書道のときに着ると、筆がスムーズに走るから――舛添要一・東京都知事が政治資金で購入したとされる「中国服」が話題だ。
2016年6月6日、弁護士が発表した調査結果によれば、上海で購入したというこの中国服は2着で3万5000円程度、舛添都知事は自ら弁護士の目の前で着用して筆をふるって、その効果を実演してみせたという。
判定は、「不適切とは言えないし、違法でもありません」。

書には一家言ある舛添都知事、そして「厳しい第三者の目」を疑うわけではないが、本当に中国服を着ると、書道が上手くなるのだろうか。
というわけでJタウンネット編集部では、実際に中国服を購入、T編集長が着て書いてみた。

「マフィアみたい」「カンフーでもやるの」
舛添氏の中国服がどういうものか、詳細は明らかではない。しかし、文人趣味の舛添氏のことだから、クラシックなタイプの服が好みのはず。
というわけで今回購入したのは、中国の伝統的な男性用衣類である「チャンパオ」。東京・池袋のお店で上下合わせて1万8000円で購入した。

編集部をこの格好でウロウロしていると、「マフィアかなんかかと」「カンフーでもやるの?」「いいとこ留学生だな」などと冷やかしの声が飛ぶ。

ちなみにT編集長、書道は大の苦手で、以前勤めていたバイト先でも「Tくんは、遅刻と字が下手なのがなければねえ......」と言われたくらいの悪筆である。
そんなT編集長でも、中国服を着れば、果たして舛添氏のような見事な書が書けるのか。
袖が引っかかりそうで邪魔!
書き始めてすぐ、一つの問題に気づいた。
「これ......袖が絶対引っかかるよ!」

長い袖をまくりあげる形となっているこのチャンパオだが、袖口がゆったりしていることもあり、ちょっと油断すると、用意していた墨汁や、まだ乾いていない文字の墨に当たりそうになる。
チャンパオ自体は黒だが、めくり上げた袖は白。こんなところに墨が付いたら、どう考えても目立つ。

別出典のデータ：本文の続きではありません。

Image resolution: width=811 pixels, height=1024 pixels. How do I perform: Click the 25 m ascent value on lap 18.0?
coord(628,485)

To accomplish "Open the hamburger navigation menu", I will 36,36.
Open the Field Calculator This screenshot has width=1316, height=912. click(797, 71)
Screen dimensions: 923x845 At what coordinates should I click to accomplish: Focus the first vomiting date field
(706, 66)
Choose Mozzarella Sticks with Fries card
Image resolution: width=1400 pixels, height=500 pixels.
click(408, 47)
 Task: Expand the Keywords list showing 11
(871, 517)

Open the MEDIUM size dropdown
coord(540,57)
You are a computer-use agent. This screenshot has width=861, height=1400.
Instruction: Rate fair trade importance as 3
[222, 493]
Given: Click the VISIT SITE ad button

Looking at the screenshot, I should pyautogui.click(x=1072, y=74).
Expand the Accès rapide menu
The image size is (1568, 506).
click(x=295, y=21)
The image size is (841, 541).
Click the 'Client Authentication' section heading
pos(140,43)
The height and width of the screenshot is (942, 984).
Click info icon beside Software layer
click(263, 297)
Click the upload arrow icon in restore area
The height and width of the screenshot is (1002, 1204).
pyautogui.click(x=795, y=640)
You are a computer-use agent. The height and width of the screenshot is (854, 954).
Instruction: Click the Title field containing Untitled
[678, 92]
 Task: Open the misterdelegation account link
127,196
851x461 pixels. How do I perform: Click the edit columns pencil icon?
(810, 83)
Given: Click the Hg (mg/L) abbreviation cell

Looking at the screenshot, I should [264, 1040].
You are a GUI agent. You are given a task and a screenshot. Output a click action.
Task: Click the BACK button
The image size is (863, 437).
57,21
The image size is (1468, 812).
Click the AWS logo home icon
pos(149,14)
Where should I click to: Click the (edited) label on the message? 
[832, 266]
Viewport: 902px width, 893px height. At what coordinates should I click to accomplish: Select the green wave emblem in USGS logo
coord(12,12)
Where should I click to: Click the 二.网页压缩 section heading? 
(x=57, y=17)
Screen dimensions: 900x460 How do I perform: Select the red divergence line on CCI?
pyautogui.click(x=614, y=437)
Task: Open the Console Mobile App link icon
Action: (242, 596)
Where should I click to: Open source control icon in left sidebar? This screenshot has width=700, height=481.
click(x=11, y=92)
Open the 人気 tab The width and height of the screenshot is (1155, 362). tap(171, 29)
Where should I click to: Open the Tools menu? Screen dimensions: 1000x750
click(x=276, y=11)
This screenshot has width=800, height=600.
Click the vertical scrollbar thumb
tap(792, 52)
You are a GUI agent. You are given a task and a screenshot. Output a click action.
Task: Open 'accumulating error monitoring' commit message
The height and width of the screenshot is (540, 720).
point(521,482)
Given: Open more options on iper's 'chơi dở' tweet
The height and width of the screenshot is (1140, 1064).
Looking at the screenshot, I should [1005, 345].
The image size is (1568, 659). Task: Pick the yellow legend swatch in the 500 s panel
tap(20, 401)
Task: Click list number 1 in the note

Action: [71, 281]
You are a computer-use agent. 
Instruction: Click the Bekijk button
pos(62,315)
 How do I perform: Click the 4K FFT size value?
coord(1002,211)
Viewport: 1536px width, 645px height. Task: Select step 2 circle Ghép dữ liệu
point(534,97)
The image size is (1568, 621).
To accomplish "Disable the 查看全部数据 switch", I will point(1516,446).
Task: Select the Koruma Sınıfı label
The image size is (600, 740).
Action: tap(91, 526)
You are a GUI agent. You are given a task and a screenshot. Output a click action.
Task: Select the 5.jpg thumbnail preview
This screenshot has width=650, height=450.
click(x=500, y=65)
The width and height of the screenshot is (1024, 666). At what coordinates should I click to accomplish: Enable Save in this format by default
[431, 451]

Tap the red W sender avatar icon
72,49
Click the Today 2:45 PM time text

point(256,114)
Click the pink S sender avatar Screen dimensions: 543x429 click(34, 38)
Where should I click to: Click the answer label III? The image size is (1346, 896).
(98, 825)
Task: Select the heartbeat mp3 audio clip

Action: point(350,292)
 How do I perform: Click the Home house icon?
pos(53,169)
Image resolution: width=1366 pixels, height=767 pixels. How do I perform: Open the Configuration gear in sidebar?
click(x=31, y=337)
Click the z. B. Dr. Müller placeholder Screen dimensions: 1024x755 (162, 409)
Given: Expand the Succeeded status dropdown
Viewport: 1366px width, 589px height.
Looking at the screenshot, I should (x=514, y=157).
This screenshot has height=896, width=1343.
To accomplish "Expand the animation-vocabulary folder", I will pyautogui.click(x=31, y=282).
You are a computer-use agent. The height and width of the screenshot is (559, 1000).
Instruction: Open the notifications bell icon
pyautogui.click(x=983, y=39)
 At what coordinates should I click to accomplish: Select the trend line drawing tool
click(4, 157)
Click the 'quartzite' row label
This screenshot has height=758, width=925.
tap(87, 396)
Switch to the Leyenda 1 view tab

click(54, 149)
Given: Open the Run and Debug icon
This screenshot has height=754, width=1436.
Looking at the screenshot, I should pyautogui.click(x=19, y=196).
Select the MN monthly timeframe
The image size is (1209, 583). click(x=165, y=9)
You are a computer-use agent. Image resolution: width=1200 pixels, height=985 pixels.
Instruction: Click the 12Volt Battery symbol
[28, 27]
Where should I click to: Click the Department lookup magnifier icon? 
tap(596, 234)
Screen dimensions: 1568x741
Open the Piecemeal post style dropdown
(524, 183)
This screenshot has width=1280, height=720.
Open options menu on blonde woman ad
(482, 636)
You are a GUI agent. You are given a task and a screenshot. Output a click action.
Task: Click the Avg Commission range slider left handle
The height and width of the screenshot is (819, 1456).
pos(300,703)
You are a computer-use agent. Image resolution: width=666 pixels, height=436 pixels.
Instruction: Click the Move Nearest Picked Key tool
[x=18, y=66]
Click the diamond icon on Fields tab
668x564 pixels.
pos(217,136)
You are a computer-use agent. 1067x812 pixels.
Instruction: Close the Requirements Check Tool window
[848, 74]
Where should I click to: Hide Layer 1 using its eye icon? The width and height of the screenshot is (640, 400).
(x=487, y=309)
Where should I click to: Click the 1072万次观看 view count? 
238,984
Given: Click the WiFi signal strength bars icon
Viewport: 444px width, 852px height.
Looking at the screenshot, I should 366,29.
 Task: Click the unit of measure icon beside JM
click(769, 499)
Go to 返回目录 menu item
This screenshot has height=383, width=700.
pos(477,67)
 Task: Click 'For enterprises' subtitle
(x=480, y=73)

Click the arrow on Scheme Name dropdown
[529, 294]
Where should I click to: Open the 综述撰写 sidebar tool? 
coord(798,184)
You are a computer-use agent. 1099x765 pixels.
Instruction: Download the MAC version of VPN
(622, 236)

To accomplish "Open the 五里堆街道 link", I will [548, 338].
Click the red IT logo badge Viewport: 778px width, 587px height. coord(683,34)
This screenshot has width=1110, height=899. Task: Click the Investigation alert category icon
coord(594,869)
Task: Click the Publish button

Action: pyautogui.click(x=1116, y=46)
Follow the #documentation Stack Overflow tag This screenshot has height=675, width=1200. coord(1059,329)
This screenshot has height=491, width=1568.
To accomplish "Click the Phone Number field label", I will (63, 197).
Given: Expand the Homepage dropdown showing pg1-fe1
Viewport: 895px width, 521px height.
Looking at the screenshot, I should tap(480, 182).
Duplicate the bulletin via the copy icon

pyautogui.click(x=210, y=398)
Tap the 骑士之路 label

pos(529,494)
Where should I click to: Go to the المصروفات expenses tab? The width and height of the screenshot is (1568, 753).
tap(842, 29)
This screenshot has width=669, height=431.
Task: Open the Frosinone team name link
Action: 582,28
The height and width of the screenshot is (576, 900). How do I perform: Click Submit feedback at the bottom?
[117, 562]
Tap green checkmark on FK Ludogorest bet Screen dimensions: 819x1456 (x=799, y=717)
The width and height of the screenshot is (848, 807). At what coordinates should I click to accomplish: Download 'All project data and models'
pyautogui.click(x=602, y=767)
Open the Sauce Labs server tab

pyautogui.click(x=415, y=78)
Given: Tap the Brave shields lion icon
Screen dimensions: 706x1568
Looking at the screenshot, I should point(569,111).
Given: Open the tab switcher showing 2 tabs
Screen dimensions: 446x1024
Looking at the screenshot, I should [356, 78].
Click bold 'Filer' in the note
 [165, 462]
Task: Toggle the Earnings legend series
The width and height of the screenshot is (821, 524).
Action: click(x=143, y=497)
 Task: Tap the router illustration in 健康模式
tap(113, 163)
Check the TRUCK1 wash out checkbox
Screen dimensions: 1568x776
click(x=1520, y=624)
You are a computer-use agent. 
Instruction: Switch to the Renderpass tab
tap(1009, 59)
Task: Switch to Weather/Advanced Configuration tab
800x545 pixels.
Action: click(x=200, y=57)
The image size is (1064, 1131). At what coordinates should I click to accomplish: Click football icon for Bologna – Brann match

実際、6日の会見で弁護士は「舛添氏の中国服には墨汁の汚れがあった」と証言している。
「そこまで再現したらいいんじゃないですか?」
カメラマンを務めてくれたS記者はそう言うが、
「嫌だよ! 2万円近くもかけて買った服だよ? 作務衣か何かならとにかく、汚したくないよ!」
――と考えてみると、これより高い中国服を、墨で汚しておいて平気ということは、舛添氏にとってはこのくらいの額ははした金らしい。はした金なら、政治資金に計上しなくても良さそうなものだが。
さて、出来上がった作品は?
そんな発見もありつつ、しばらく筆をふるってみる。


引きずるほどの裾もあって、見た目こそ重苦しいこの服だが、こうして着てみると、スリットも深いし、着物よりは袖も細いし、意外と動きやすい。舛添氏の言う「筆の滑り」は今ひとつピンと来ないが、シルク100%の素材なら違うのだろうか。
というわけで、出来上がったのがこちらになります。


......さすがに、中国服を着ただけでは、字が上手くなるなんてことはないようだ。S記者に感想を求めたが、「ノーコメント」と鼻で笑われるばかりであった。

書道に使えるかはともかく、中国服自体は着ていて快適で、今後とも愛用したい逸品である。